LISTED RECORDS:

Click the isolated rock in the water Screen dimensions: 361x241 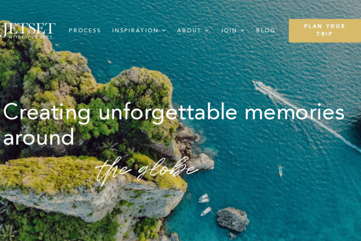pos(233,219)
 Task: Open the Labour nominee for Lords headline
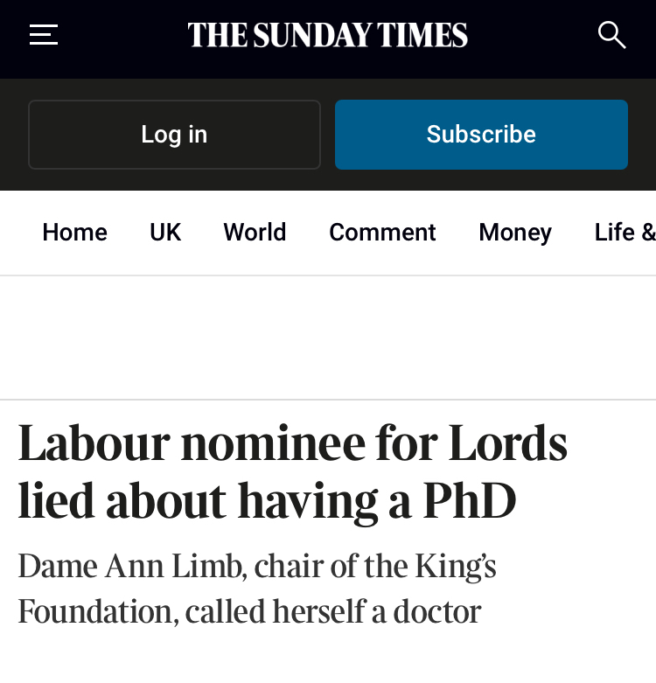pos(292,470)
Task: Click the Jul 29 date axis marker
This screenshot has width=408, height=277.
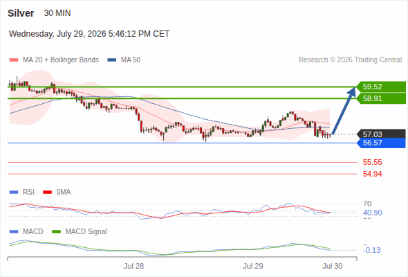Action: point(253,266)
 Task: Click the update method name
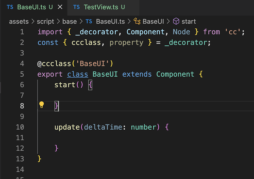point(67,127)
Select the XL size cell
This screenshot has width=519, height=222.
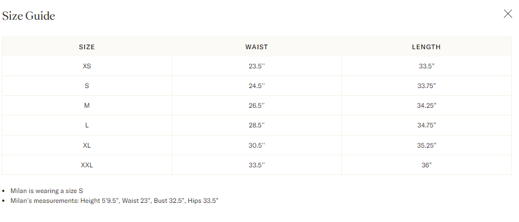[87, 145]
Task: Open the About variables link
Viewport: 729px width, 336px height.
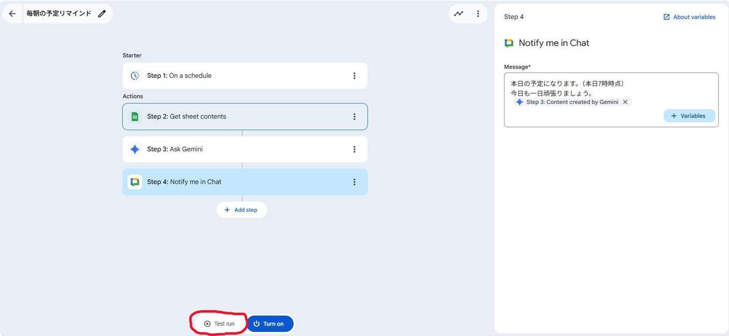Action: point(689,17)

INSTRUCTIONS TO FOLLOW: Transcribe every line from the one containing "Task: Click the update method name" to the end of the listing, exactly and exclusively. Do not carry any picture over.

REPLY TO THE TASK:
 Task: Click the update method name
point(67,127)
Select the XL size cell
This screenshot has width=519, height=222.
[87, 145]
Task: Open the About variables link
Viewport: 729px width, 336px height.
Action: point(689,17)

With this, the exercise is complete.